Our study has limitations. The rabbit model used had an artificially created urethral defect, with healthy urethral tissue on the edges. The graft was implanted to replace a totally excised urethral segment, what is not always mandatory as in clinical practice only partial circumferential replacement is often performed20,21. Although the grafts were prepared under sterile conditions, the production needs to be transferred into a GMP setting to allow translation of this technology to human application. This translation is allowed if the bioburden is lower than the sterility assurance levels set by governing authorities. To further reduce the bioburden, final sterilization can be attempted, however, it is known that sterilization can change the material properties of the grafts which might compromise the final outcome of the graft22.

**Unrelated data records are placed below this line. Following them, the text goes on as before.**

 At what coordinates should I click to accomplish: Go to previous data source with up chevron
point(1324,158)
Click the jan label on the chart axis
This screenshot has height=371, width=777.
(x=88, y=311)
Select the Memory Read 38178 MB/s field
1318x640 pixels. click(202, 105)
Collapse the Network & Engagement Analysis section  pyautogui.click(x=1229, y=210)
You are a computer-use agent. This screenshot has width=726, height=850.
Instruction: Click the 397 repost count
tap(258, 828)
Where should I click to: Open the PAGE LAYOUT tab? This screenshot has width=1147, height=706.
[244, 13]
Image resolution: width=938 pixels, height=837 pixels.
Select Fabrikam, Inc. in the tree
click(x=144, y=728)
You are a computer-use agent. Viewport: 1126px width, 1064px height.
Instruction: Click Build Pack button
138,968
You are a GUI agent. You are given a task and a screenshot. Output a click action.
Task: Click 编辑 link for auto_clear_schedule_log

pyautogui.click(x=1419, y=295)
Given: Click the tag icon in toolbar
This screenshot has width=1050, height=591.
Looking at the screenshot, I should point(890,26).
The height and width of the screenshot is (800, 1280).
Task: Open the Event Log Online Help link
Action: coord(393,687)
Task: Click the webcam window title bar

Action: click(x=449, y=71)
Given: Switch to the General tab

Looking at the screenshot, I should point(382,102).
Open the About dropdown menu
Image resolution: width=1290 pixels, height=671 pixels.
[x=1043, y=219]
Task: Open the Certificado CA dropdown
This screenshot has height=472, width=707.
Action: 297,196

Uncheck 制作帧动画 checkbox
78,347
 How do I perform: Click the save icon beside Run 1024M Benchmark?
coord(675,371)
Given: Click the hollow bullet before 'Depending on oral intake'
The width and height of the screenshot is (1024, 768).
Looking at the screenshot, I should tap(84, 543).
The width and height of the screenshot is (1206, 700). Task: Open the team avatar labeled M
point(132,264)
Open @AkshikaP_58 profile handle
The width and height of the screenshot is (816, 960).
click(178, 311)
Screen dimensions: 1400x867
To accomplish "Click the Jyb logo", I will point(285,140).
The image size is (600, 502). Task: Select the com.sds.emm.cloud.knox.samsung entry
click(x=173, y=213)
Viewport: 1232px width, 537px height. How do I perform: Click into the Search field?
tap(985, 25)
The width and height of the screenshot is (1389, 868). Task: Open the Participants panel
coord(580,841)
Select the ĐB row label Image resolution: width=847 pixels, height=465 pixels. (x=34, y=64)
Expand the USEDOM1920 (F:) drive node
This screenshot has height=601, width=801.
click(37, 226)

An off-the-shelf urethral graft without the incorporation of cells and growth factors, showing adequate urothelial and smooth muscle cell ingrowth into the implanted graft, represents an important pre-clinical breakthrough. This was demonstrated by the comparable encouraging results of experimental studies conducted in two research centers in Switzerland and Malaysia opening the way for clinical translation of this cost effective, cell-free grafting for application in urethral reconstruction.